SUPPLIED RECORDS: Begin

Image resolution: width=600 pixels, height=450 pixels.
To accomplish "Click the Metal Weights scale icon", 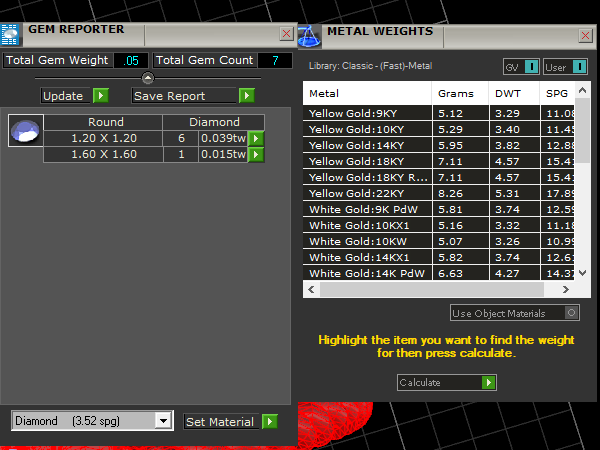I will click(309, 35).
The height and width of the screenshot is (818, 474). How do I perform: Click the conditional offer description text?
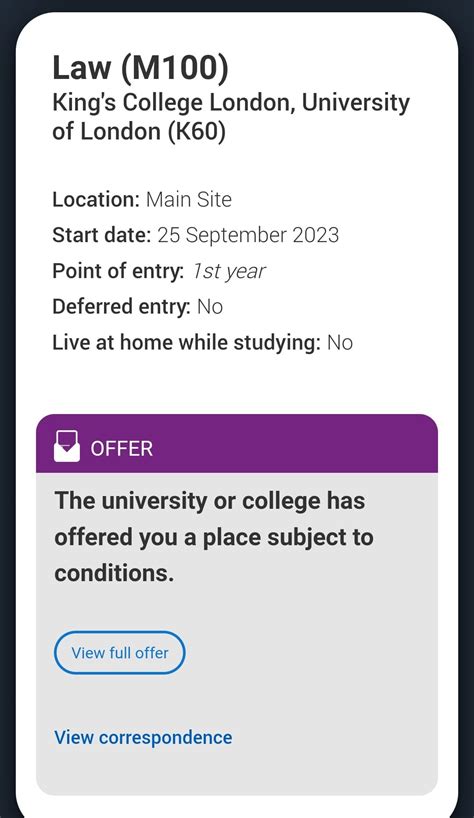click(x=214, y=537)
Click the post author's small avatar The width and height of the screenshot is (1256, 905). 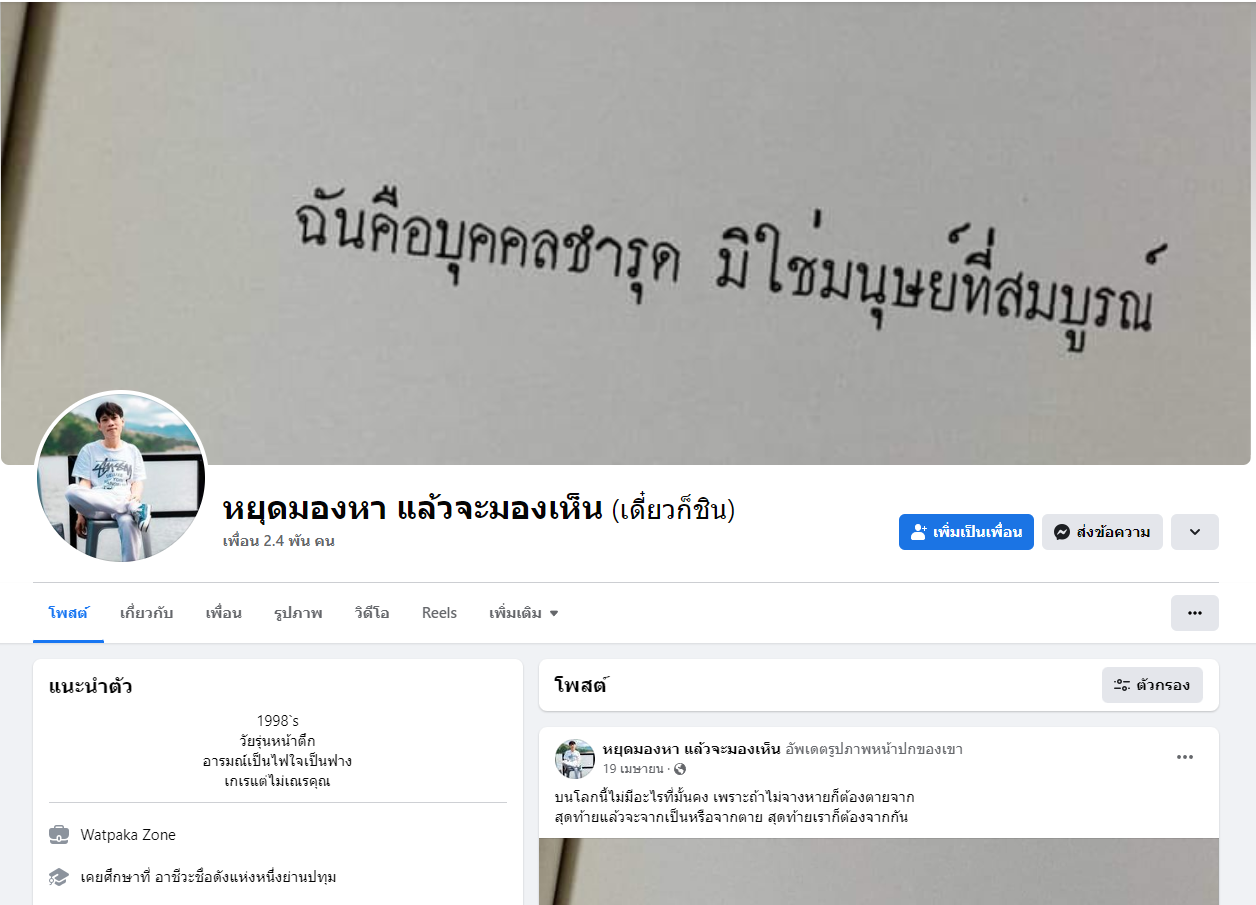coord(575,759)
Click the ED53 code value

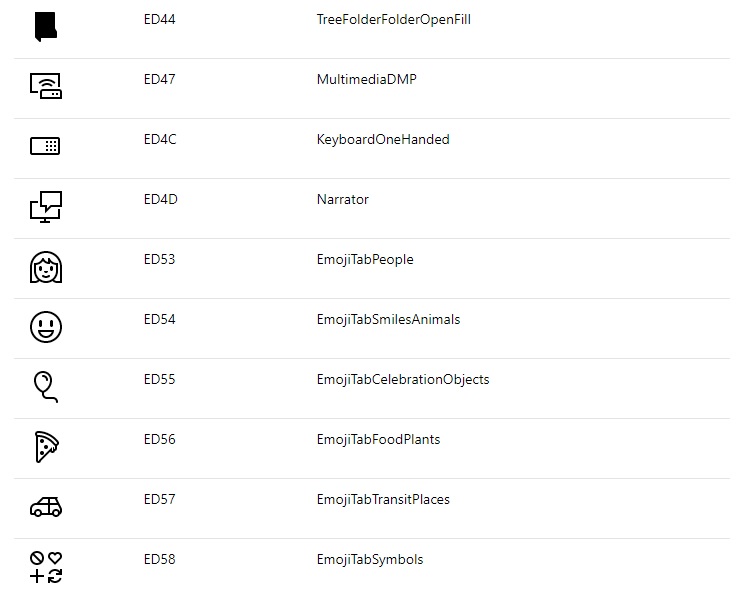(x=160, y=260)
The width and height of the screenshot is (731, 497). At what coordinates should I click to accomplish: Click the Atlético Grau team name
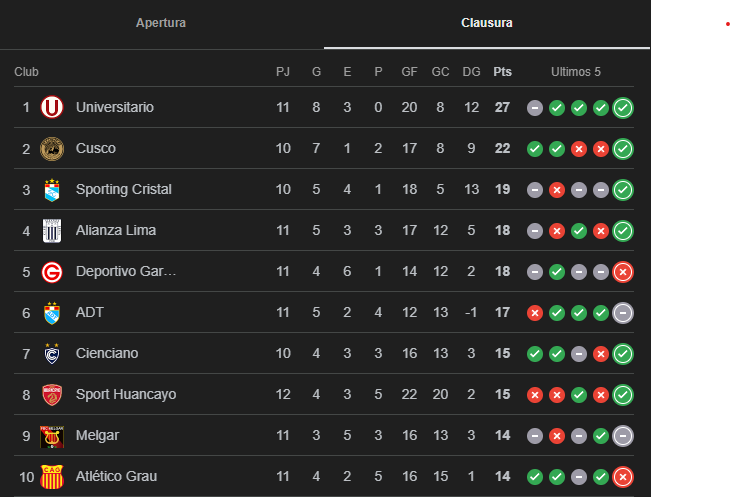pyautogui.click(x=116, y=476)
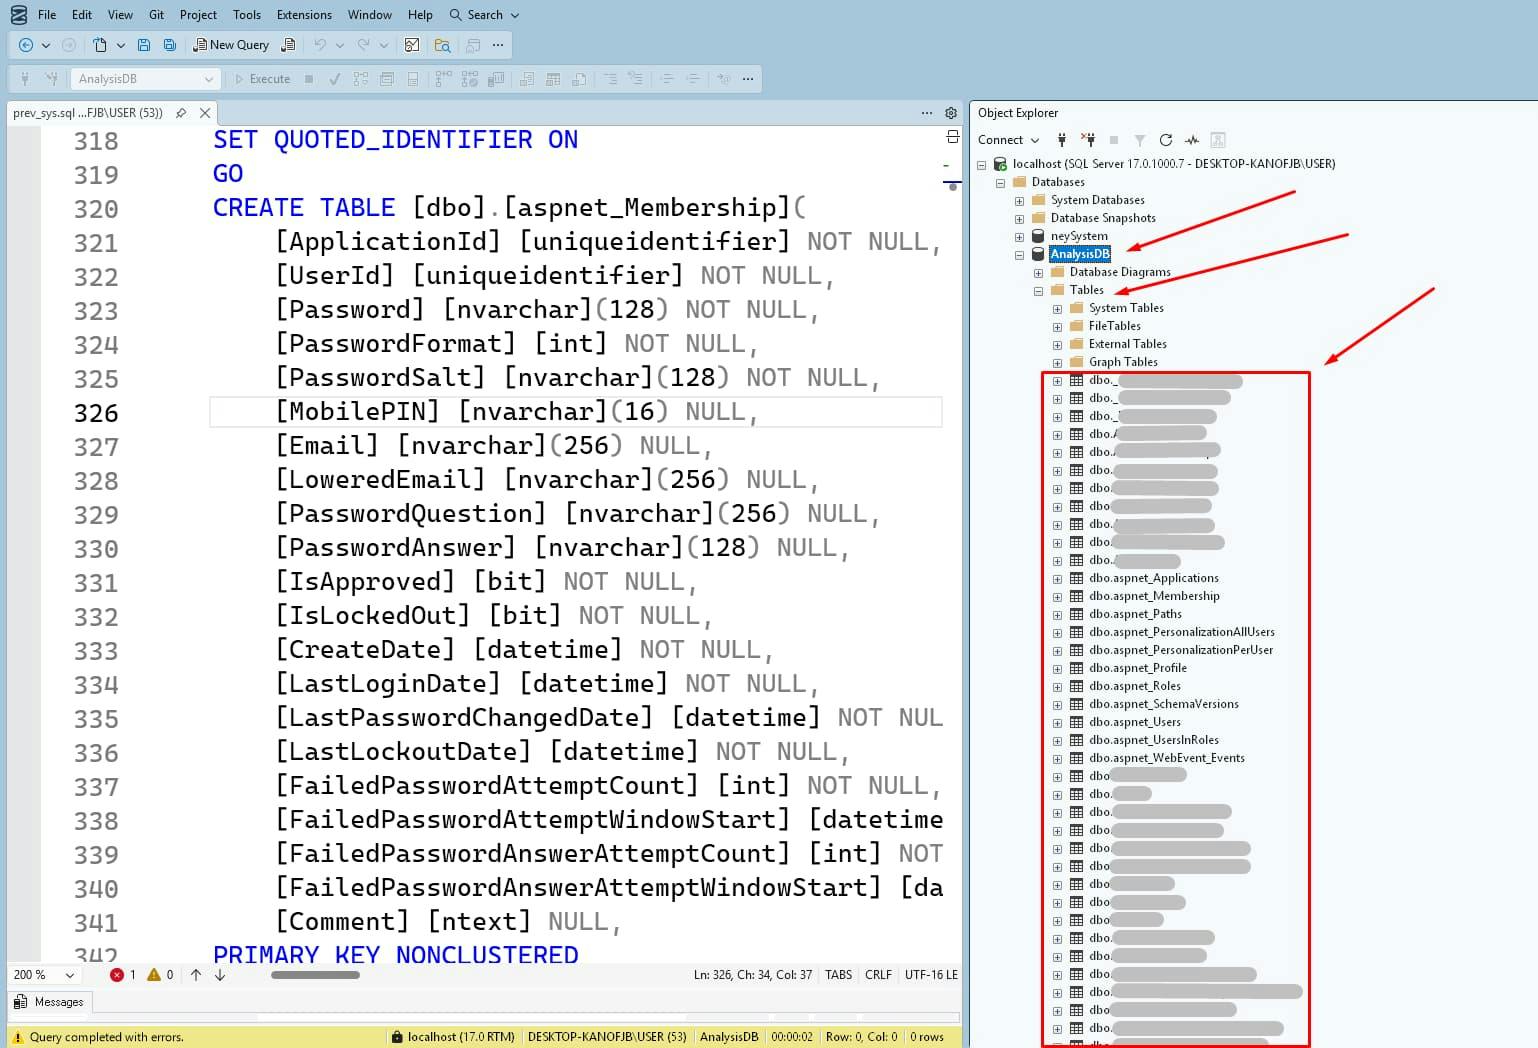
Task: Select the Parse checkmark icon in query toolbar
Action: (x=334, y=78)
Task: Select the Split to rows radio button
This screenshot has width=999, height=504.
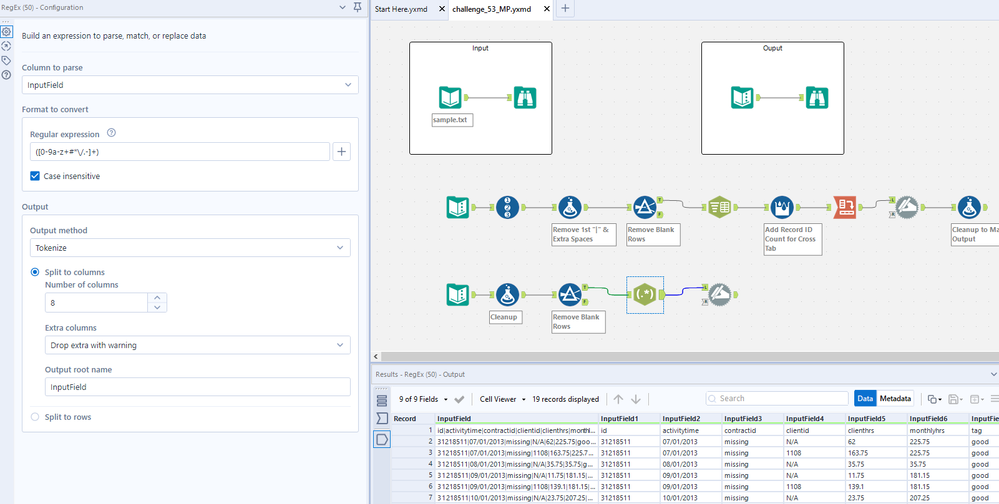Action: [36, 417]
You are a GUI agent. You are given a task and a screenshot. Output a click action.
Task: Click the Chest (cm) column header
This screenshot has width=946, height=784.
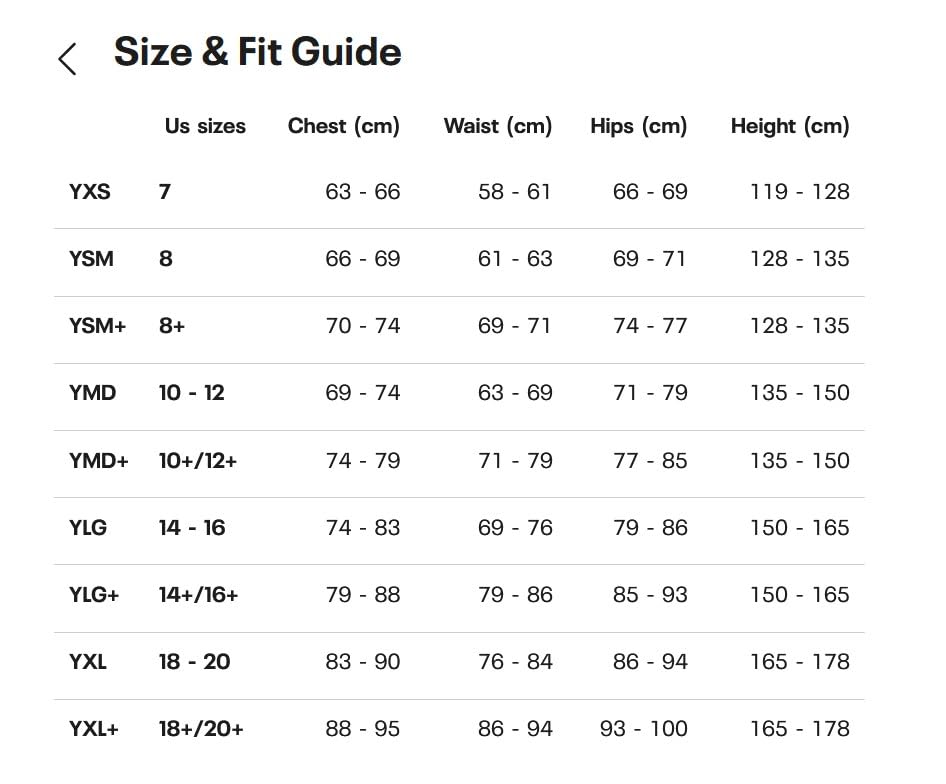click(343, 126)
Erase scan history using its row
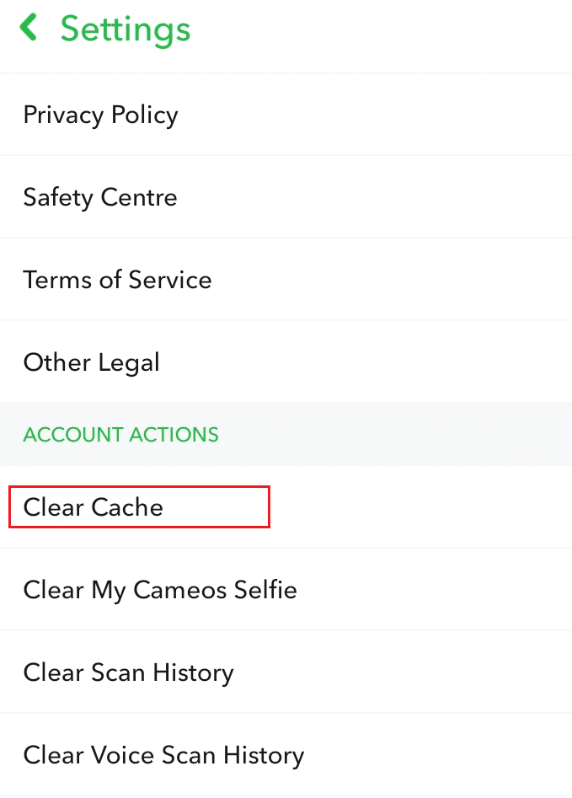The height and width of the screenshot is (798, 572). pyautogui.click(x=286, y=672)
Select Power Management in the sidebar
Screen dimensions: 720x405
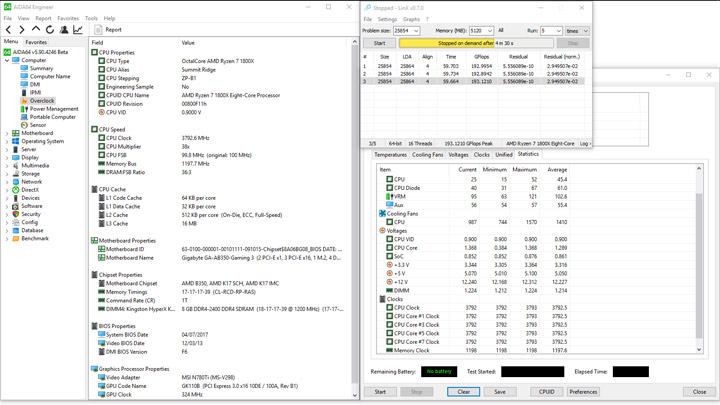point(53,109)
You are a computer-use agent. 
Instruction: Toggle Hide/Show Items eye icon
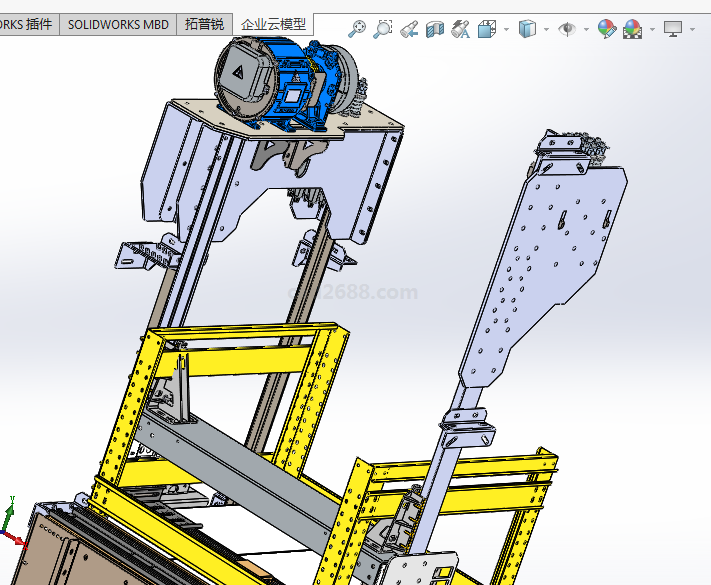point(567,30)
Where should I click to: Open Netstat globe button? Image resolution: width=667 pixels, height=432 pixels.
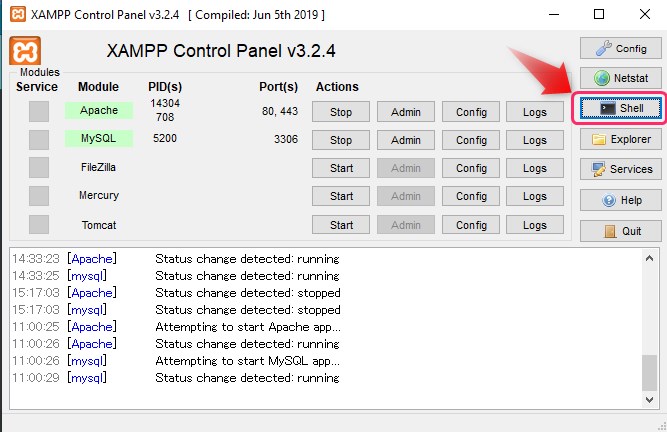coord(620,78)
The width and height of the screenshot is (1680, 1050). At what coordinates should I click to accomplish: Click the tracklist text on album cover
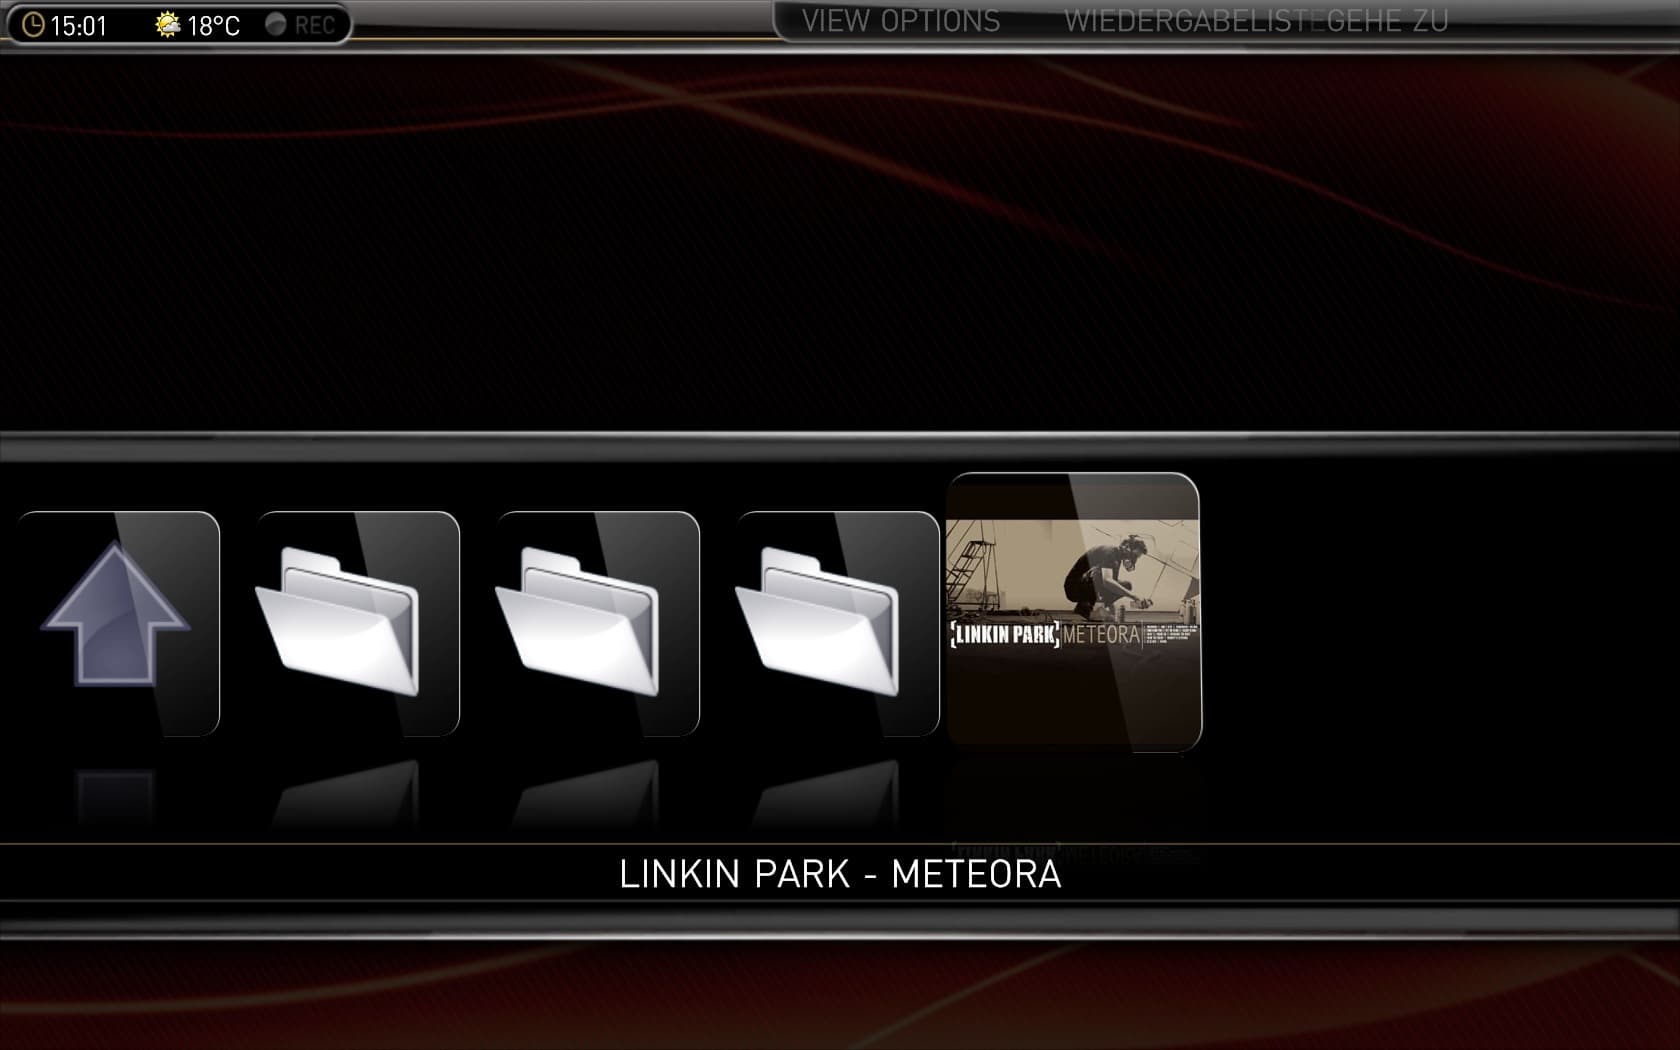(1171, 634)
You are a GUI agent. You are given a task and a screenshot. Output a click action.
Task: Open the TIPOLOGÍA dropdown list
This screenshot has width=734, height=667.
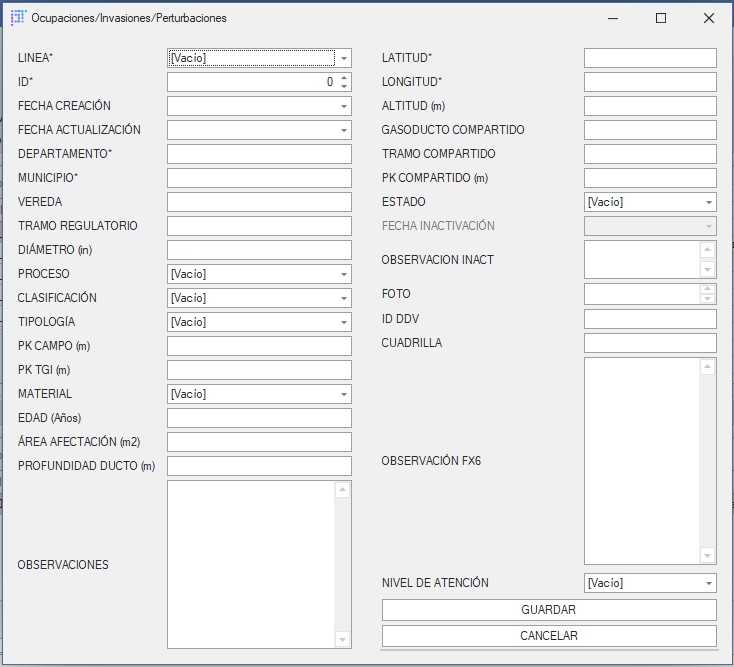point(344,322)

SUPPLIED RECORDS: End

## TASK REQUIREMENTS:
Write back the stretch of lines above that begins with the line holding "Erase scan history using its row" and ends with the line holding "Task: Open the TIPOLOGÍA dropdown list", both included, exactly as written. Pictures stay out.

## TASK RESPONSE:
Erase scan history using its row
The height and width of the screenshot is (798, 572). pyautogui.click(x=286, y=672)
Select Power Management in the sidebar
Screen dimensions: 720x405
point(53,109)
You are a computer-use agent. 
Instruction: Toggle Hide/Show Items eye icon
point(567,30)
Where should I click to: Open Netstat globe button? Image resolution: width=667 pixels, height=432 pixels.
coord(620,78)
The width and height of the screenshot is (1680, 1050). At what coordinates should I click to accomplish: Click the tracklist text on album cover
(1171, 634)
You are a GUI agent. You are given a task and a screenshot. Output a click action.
Task: Open the TIPOLOGÍA dropdown list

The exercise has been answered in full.